Saved data entries

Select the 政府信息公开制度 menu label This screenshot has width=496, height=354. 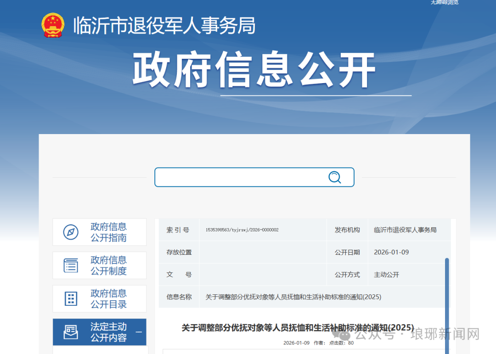tap(108, 265)
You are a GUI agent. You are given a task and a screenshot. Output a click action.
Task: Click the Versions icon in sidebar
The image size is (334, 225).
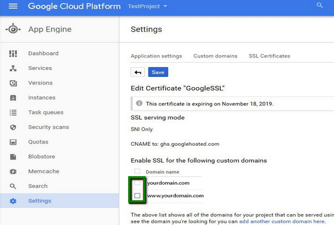(x=13, y=83)
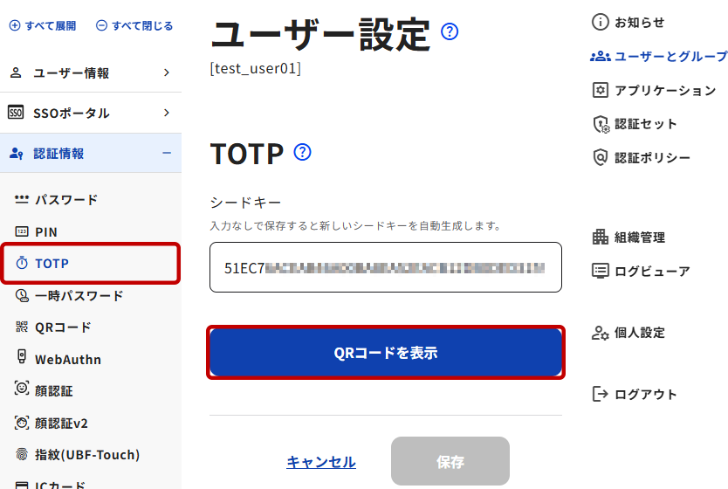Screen dimensions: 728x489
Task: Click the シードキー input field
Action: [x=386, y=267]
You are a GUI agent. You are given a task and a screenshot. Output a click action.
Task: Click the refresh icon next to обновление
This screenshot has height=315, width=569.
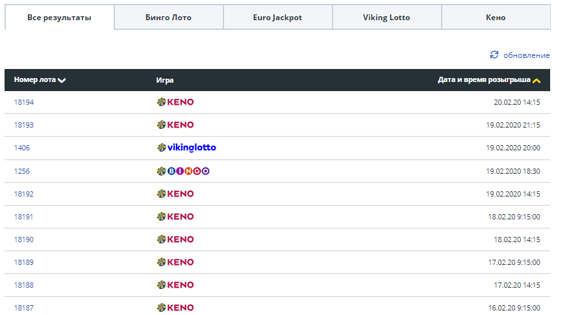click(x=494, y=55)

Instructions to follow
Print only the lines from the line that contains "The image size is (334, 225)." to the final line of the data, inclusive. Pictures stay out.

Task output
The image size is (334, 225).
(x=13, y=83)
Screen dimensions: 728x489
Task: Click the シードキー input field
Action: [x=386, y=267]
You are a GUI agent. You are given a task and a screenshot. Output a click action.
Task: Click the refresh icon next to обновление
This screenshot has height=315, width=569.
click(x=494, y=55)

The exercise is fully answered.